Marlène Schiappa, ministra adjunta da Cidadania, fala durante cerimônia no Hotel de Beauvau, sede do Ministério do Interior francês, em Paris, França, em 23 de novembro de 2020, para marcar o Dia Internacional pela Eliminação da Violência Contra as Mulheres, durante a operação #Orangetheworld, organizada pela ONU Mulheres.
Lei prevê penalidades para médicos e pacientes, afirmou Marlène Schiappa, ministra adjunta da CidadaniaFoto: Laurent Zabulon/abaca/picture alliance

Uma proibição que não resolve o problema

"O governo está agindo sem nenhuma pesquisa ou estudo sobre o assunto", diz Celine Piques, porta-voz da Osez le feminisme (Ousem o feminismo), uma das associações feministas mais importantes da França. Para o coletivo francês, a proibição dos certificados de virgindade não é a solução. Ghada Hatem também vê a proibição como um possível agravamento da situação para as mulheres que necessitam do certificado. Sanções para os médicos não resolveriam o problema, e sim o deslocariam, apenas. 
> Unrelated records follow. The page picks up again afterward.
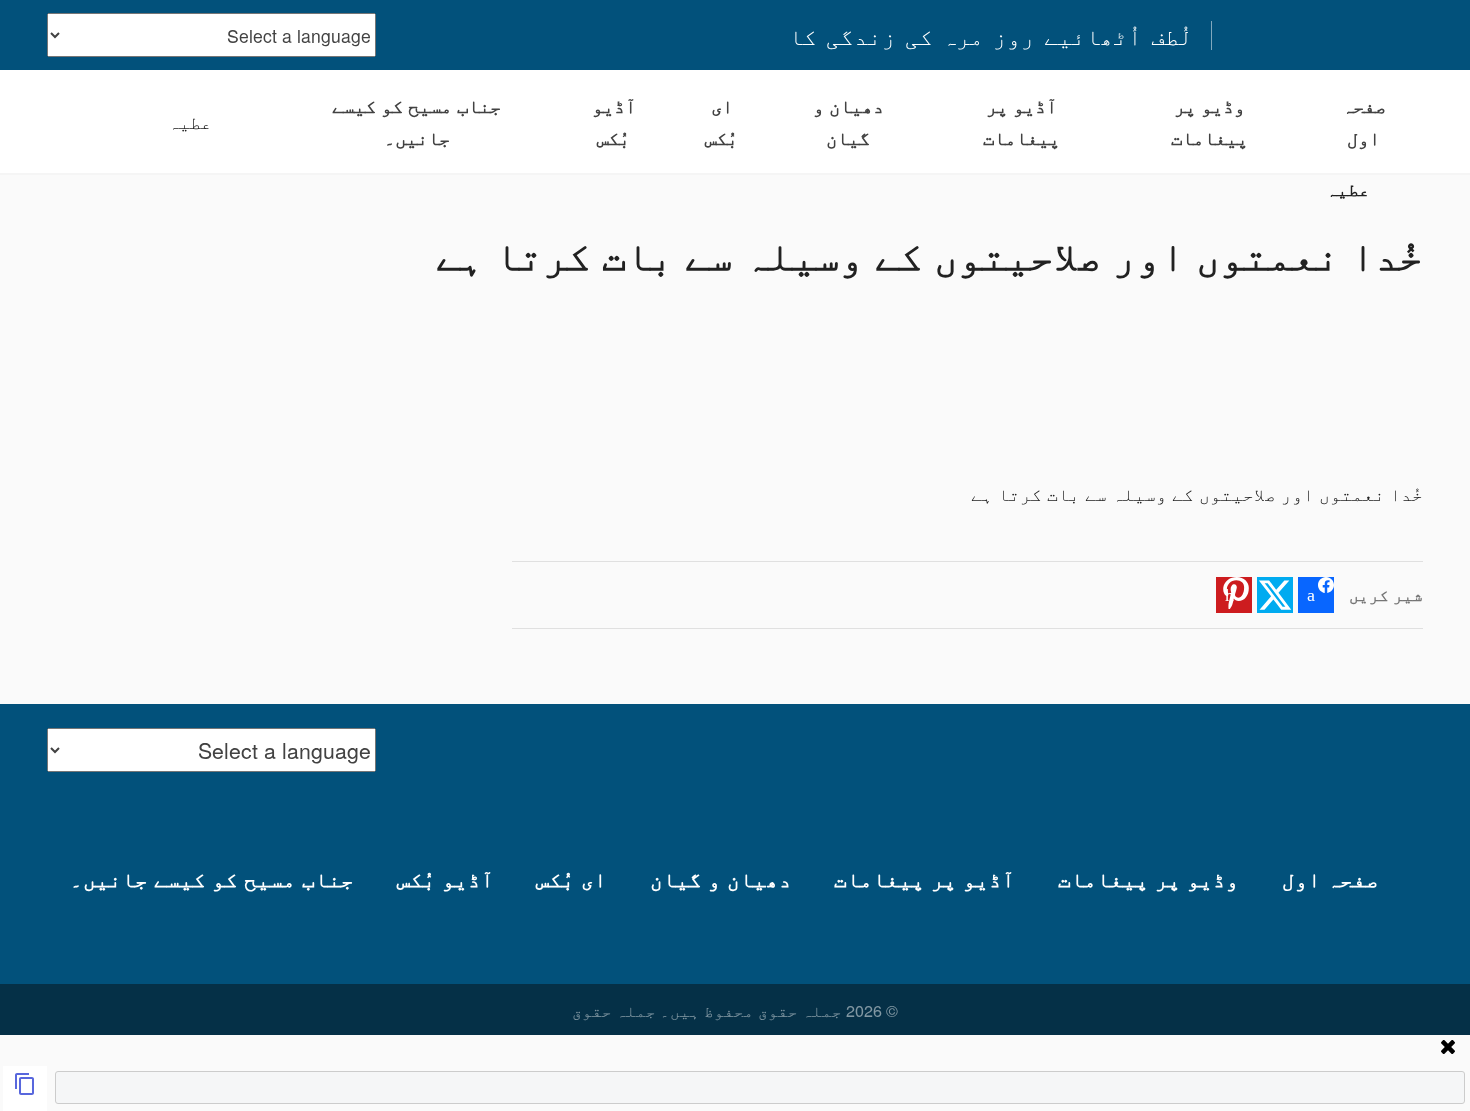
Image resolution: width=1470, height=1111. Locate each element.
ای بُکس (721, 121)
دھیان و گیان (848, 121)
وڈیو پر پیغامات (1209, 121)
Tal opinião é compartilhada por Celine Piques, para quem "a lei pode ser até contraproducente, já que pode acabar minando a relação de confiança entre médico e paciente". Com a introdução da lei, as mulheres em questão ficarão privadas da oportunidade de evitar conflitos na família, ao tempo que, com o certificado, muitas teriam a chance de se proteger contra a violência. No entanto, a lei não será capaz de proteger as mulheres. No fim, elas seriam abandonadas e não teriam mais a oportunidade de confiar em uma pessoa de fora, como um médico.

Educar em vez de punir

As jovens que necessitam de tais testes vêm de famílias muçulmanas. Para Ghada Hatem, a mentalidade das pessoas não será alterada por uma lei e a proibição resultante. "Temos que garantir que os pais internalizem o fomento e o respeito pelos direitos das mulheres e que isso transcorra para a formação de suas filhas", enfatiza.

Para Celine Piques, o governo teria que abordar o problema de forma muito diferente. "Precisamos ser capazes de proteger as jovens que estão expostas à violência e a ameaças de suas famílias por não serem virgens e oferecer a elas abrigos de emergência".

Ghada Hatem continuará à disposição para aquelas que procuram ajuda. Se a lei entrar em vigor, ela planeja relatar ao Ministério Público todos os casos em que meninas e mulheres jovens estejam em perigo aparente.